Nyirahabwanimana, 31, lives in Muhoza Sector, Musanze District. She says that she would leave her son at home, for fear of exposing him to ridicule.
She however managed to deal with the stigma after she received counselling from community health workers, as part of their house to house initiative, to comfort the families with children living with disabilities.
“At three years old, my son can’t walk or speak. I felt ashamed in the community. I would keep him at home and fear to carry him around in public,” the Nyirahabimana said.
This was until community health workers visited her village, as they assessed the condition of people living with disabilities ahead of the launch of an Inclusive Early Childhood Education.
Strive Foundation Rwanda, a local non-governmental organisation, through its Inclusive Early Childhood Development (IECD) project, has trained community health workers on inclusive education and delivered lectures on better treatment of disabled children.

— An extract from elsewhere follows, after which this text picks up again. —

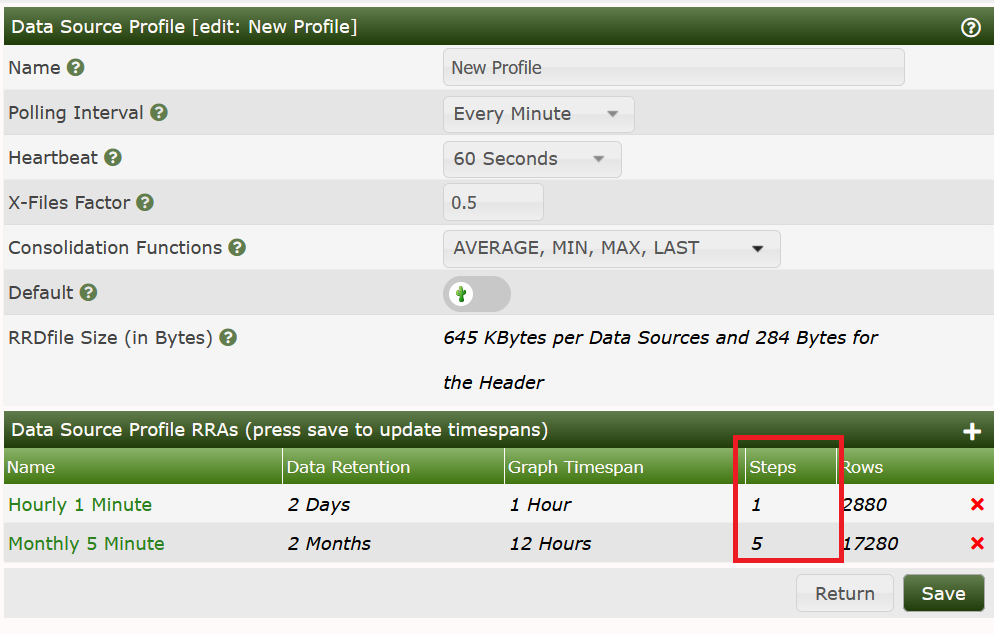994x634 pixels.
Task: Open the Consolidation Functions dropdown
Action: coord(611,248)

According to Nyirahabimana, health workers have contributed a lot in fighting stigma around raising a disabled child.
“I have benefited from health cares’ support as my child’s condition has significantly changed. There is an improvement,” she said.
Valentine Mukanyarwaya, the manager of the Inclusive Early Childhood Development project in Musanze District, said that they help disabled children in different sectors of Musanze and so far 18 disabled children in Muhoza sector have been covered.
Since 2009, Strive Foundation Rwanda established 15 Early Childhood Development centres across Musanze District to serve disabled children have been benefiting.
Mukanyarwaya noted that so far 16 community health workers from Muhoza Sector have been trained to follow up on the status of children who missed ECDs services due to the fact that they are disabled.
“In our home-based ECDs, a trained health worker goes house-to-house providing services that disabled children who missed formal ECD programmes would get,” she added.